= Teena Gerhardt =

American mathematician

Teena Meredith Gerhardt (born 1980) is a professor of mathematics at Michigan State University. Her research focuses on algebraic topology, including algebraic K-theory and equivariant stable homotopy theory.

==Education and career==
Gerhardt studied mathematics as an undergraduate at Stanford University, graduating in 2002. She completed her Ph.D. in 2007 at the Massachusetts Institute of Technology.
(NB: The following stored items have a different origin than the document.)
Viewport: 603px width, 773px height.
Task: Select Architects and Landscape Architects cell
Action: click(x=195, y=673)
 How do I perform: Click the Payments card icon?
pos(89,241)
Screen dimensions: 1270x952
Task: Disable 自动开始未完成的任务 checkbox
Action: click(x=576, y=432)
Her dissertation, The $R(S^1)$-graded equivariant homotopy of $\operatorname{THH}(\mathbb{F}_p)$, was supervised by Lars Hesselholt; it concerned the homotopy theory of the topological Hochschild homology ring of a finite field.
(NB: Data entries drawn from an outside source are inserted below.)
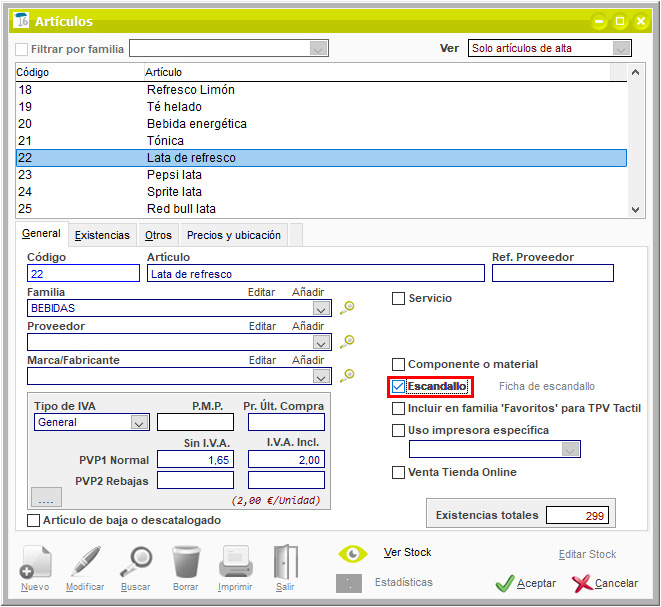Click the Ver Stock eye icon
Viewport: 661px width, 607px height.
tap(352, 554)
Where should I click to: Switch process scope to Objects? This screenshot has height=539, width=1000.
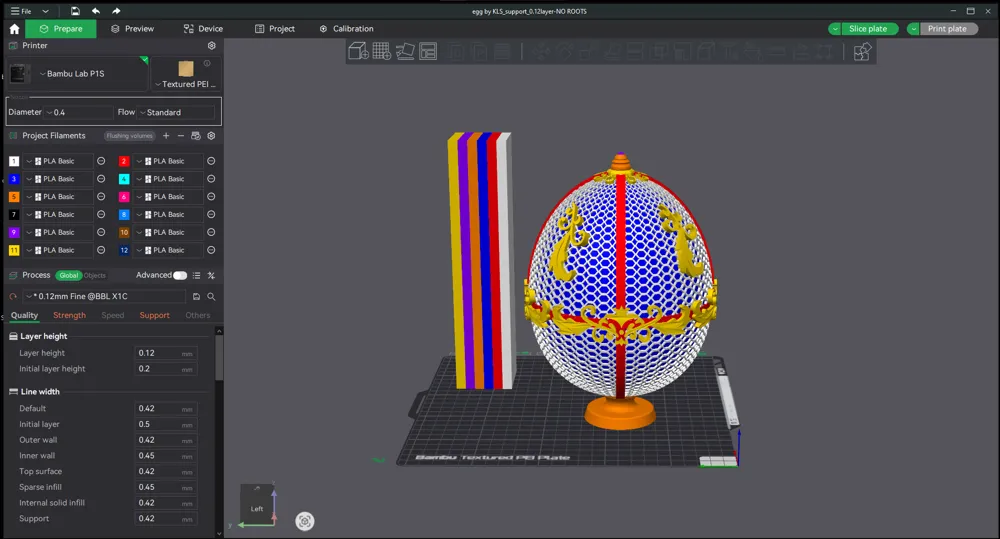point(95,275)
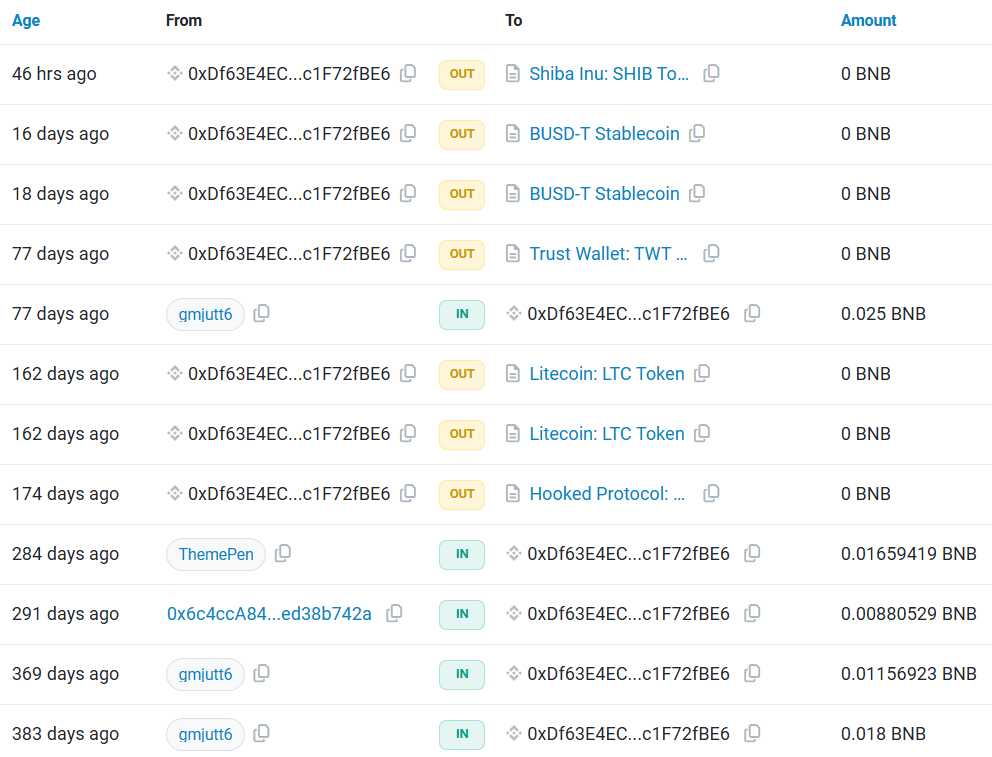Click contract icon next to Hooked Protocol
Image resolution: width=992 pixels, height=757 pixels.
(513, 493)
She was a Zorn Postdoctoral Fellow at Indiana University from 2007 until 2010, when she joined Michigan State University as an assistant professor. She was promoted to associate professor in 2017 and full professor in 2023.

==Recognition==
Gerhardt has won multiple teaching awards at the Massachusetts Institute of Technology and Michigan State University. She was elected as a Fellow of the American Mathematical Society in the 2025 class of fellows. She was named as a Fellow of the Association for Women in Mathematics, in the 2027 class of fellows, "for her work ranging from local involvement with her AWM Student Chapter to her large-scale national service".